Ils attendirent que la petite Cælecte se fut remise de son étourdissement pour s’aventurer sur le parvis du palais. Rohel et Nazzya encadrèrent les enfants et dégagèrent les crans de sécurité des vibreurs. Ils croisèrent des familles dévilliennes folles de terreur qui fuyaient devant le danger, portant de gros ballots d’où dépassaient des objets incongrus. Serpent vit immédiatement, à leurs vêtements, à leurs cheveux, à leur teint, qu’ils étaient cælectes mais il n’éprouva pour eux qu’une indifférence teintée de pitié. Ceux-là avaient renié le désert, le ciel, avaient bradé leur âme pour étancher leur soif de richesses et se livrer au plus sordide des trafics. Le Livre promettait une mort douloureuse à ceux qui se tournaient vers les idoles de pierre ou de fer. Des ondes tombaient en pluie autour d’eux, frappaient les arbres et les immenses dalles de pierre, fauchaient des hommes et des femmes qui s’effondraient sur le sol en lâchant leur ballot et en répandant autour d’eux les restes d’existences illusoires.

À plusieurs reprises, le petit groupe dut se cacher derrière un arbre en feu ou un tas de gravats pour laisser passer des Oltaïrs lancés à la poursuite des fuyards. Le palais devenait de plus en plus imposant, de plus en plus écrasant au fur et à mesure qu’ils s’en rapprochaient. Ils discernaient, par l’entrebâillement des deux ventaux de bois du portail principal, des silhouettes qui s’agitaient entre les arcades du jardin intérieur. Ils s’engagèrent sans encombre sur le pont-levis dont la herse avait été retirée et qui n’avait pas été relevé depuis des lustres. De près, les tours d’angle semblaient se fondre dans la nuit. Les projecteurs mobiles, poussés par les courants d’air, ne flottaient pas assez haut pour éclairer les mâchicoulis et les tourelles.

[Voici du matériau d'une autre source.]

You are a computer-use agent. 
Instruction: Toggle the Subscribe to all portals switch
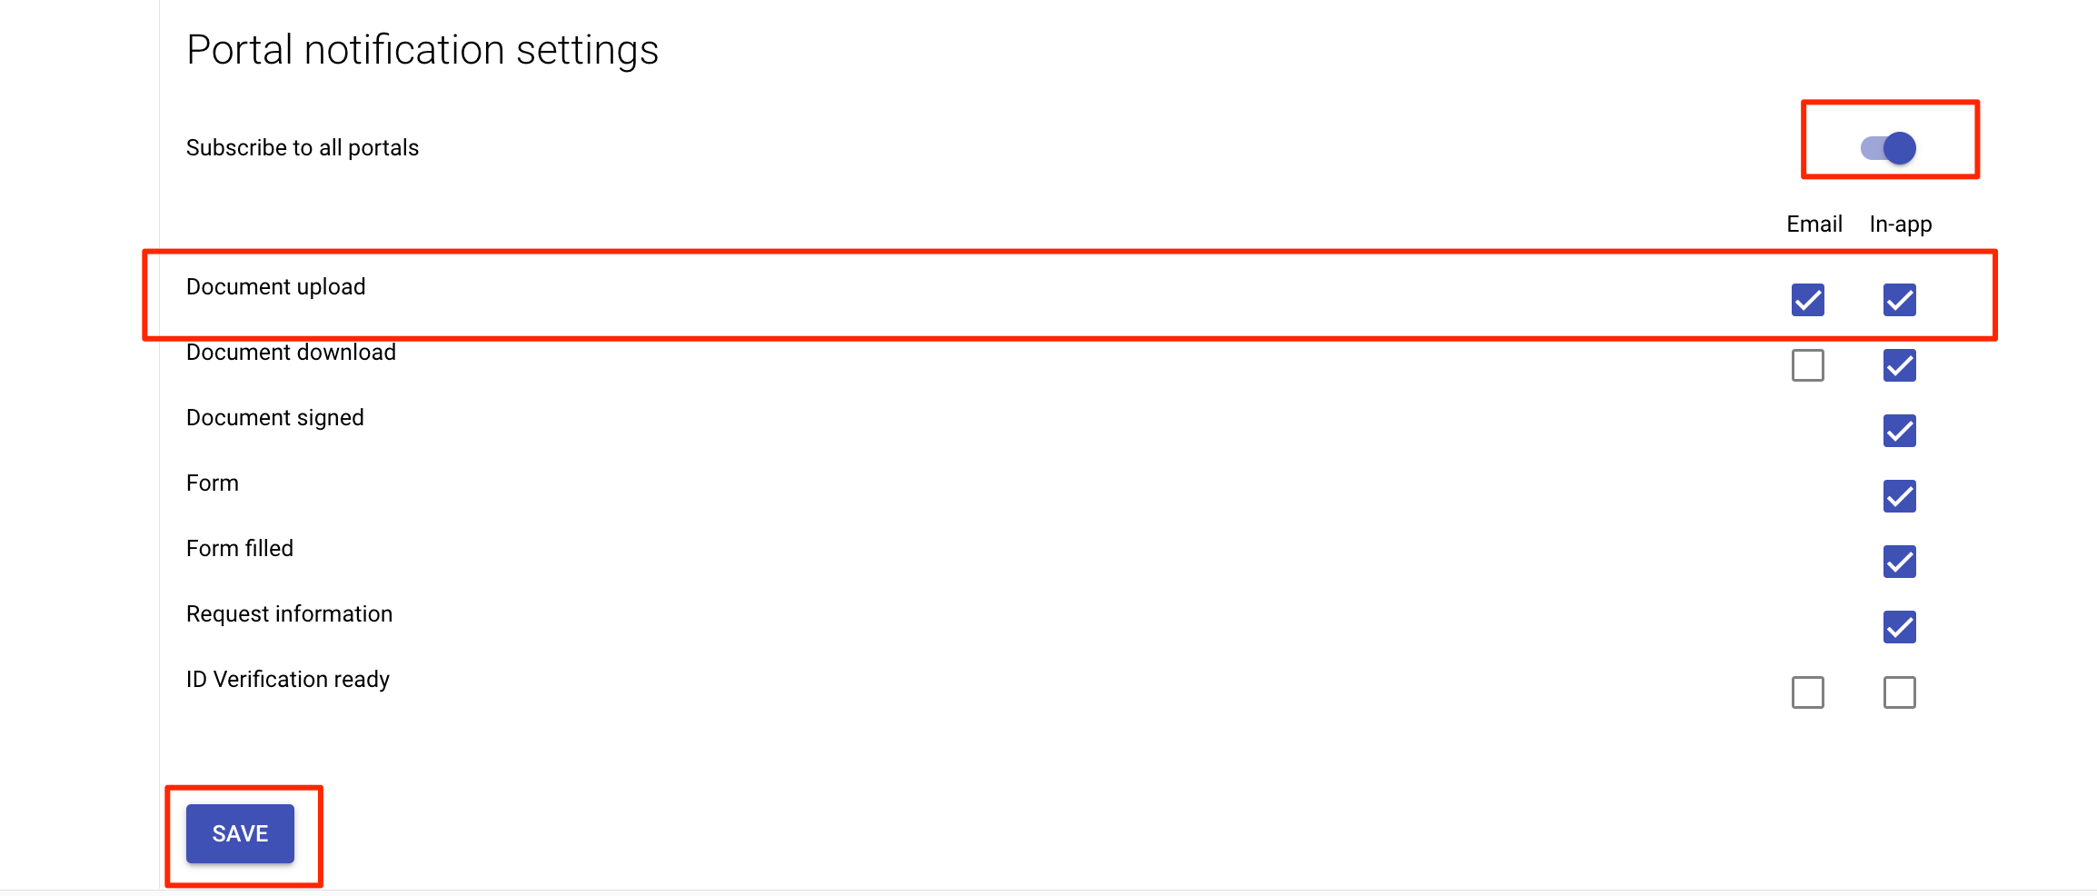[1888, 147]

Ils franchirent la porte et pénétrèrent dans le premier jardin en friche. Les herbes folles proliféraient sur les massifs, dans les allées ; les branches basses des arbres ployaient jusqu’au sol ; des frondaisons se calcinaient en craquant et en jetant des lueurs rougeoyantes. Le feu se communiquait à d’autres ramures, gagnait l’ensemble du jardin, commençait à lécher le bas des murs, les portes de bois. Le Vioter estima que le palais serait bientôt la proie d’un incendie généralisé et s’effondrerait lorsque les flammes auraient rongé les poutres, les chevrons, les colombages qui étayaient l’ensemble de la structure. Il ne leur restait qu’une poignée d’heures, cinq ou six, pour découvrir l’entrée du labyrinthe et défier les Garloups sur leur territoire.

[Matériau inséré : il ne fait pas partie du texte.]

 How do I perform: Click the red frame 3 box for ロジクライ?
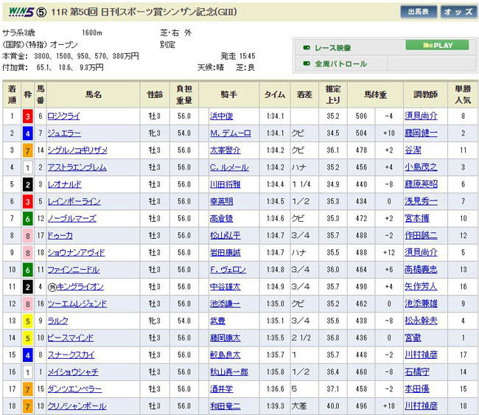(27, 116)
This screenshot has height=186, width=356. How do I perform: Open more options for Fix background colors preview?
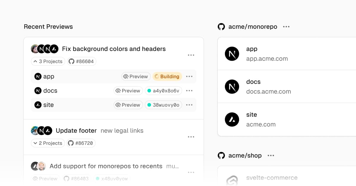(x=191, y=55)
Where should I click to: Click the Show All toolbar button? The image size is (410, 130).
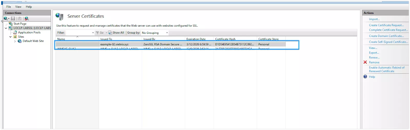pos(116,33)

Sept ans plus tôt, les émissaires du Cartel ne l’avaient pas reçu dans ce bâtiment mais dans une demeure isolée, extérieure à la ville. Il se souvenait avec acuité des moindres détails de l’entrevue, de la couleur des murs, de l’odeur particulière qui régnait dans la pièce, du visage bouleversé de Saphyr qu’on l’avait autorisé à voir au travers d’une vitre, de l’âpre négociation qui s’en était suivie. Il était parti de Déviel la mort dans l’âme à bord du vaisseau mis à sa disposition et avait mis le cap sur la Quinzième Voie Galactica.

Aujourd’hui, il ramenait le Mentral, l’objet de toutes les convoitises, mais il n’avait aucune certitude sur l’existence de Saphyr, sur son propre avenir, sur le devenir de l’humanité. La chaleur de Lucifal débordait du cuir du fourreau et se répandait dans son corps. Il avait seulement gagné le droit d’affronter les êtres des trous noirs avec une arme venue d’un passé oublié.

Le gaz carbonique qui s’infiltrait dans leurs narines, dans leur gorge leur arrachait des quintes de toux. Une torche humaine fila devant eux en gémissant. Curieusement, les Dévilliens qui se battaient dans l’enceinte du palais ne songeaient pas à s’introduire dans les salles pourtant ouvertes, comme si la flambée de violence n’avait pas réussi à briser les barrières dressées par la peur ou le tabou.

Le Vioter et Nazzya lâchèrent quelques rafales d’ondes en direction d’hommes qui se rapprochaient un peu trop près avant de s’engouffrer dans une pièce par une porte-fenêtre dont les ventaux battaient régulièrement le chambranle. La salle n’était pas vide mais emplie d’hommes, de femmes et d’enfants qu’éclairaient par intermittence les lueurs de l’incendie et qui restaient parfaitement immobiles, comme gelés de l’intérieur.